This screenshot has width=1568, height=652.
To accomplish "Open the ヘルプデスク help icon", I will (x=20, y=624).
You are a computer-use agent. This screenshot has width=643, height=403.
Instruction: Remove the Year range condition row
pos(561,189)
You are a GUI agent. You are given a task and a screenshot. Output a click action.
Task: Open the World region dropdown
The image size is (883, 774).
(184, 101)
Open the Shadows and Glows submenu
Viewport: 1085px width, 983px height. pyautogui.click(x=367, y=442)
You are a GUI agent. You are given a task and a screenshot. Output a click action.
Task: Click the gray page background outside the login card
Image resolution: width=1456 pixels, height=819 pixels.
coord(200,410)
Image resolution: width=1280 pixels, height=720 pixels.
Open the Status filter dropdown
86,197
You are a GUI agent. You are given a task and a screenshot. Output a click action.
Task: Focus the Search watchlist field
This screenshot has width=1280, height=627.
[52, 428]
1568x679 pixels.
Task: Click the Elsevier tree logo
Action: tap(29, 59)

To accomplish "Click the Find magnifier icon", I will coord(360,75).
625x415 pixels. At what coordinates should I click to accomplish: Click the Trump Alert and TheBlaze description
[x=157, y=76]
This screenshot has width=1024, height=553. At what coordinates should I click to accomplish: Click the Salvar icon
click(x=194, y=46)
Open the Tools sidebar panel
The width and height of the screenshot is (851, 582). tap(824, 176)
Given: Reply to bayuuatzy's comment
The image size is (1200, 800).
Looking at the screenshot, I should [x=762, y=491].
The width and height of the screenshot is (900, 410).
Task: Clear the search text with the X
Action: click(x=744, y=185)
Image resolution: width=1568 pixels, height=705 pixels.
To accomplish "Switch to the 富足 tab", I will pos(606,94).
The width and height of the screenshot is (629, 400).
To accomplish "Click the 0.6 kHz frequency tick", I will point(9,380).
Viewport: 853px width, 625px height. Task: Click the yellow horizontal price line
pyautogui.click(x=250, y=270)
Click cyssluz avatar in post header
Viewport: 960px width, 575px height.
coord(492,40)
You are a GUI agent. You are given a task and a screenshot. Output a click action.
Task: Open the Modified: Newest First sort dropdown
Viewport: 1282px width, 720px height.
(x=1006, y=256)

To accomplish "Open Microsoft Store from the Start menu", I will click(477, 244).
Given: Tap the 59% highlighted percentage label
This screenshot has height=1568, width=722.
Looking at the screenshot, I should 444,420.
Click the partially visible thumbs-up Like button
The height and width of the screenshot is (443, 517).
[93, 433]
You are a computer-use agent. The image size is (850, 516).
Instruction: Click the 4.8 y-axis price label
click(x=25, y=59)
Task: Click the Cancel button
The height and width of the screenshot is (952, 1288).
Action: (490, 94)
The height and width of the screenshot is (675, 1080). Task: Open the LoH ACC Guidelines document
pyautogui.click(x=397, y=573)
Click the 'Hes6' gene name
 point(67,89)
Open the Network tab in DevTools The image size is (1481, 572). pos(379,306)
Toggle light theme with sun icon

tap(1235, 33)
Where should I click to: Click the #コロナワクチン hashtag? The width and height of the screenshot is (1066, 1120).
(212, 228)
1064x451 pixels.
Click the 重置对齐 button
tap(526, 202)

_ _ _

▶ **Brief**
Copy each line from the entries above that has the word "will" in it.

▶ **Final answer**
To accomplish "Open the ヘルプデスク help icon", I will (x=20, y=624).
To accomplish "Click the Find magnifier icon", I will coord(360,75).
To accomplish "Switch to the 富足 tab", I will pos(606,94).
To accomplish "Click the 0.6 kHz frequency tick", I will point(9,380).
To accomplish "Open Microsoft Store from the Start menu", I will click(477, 244).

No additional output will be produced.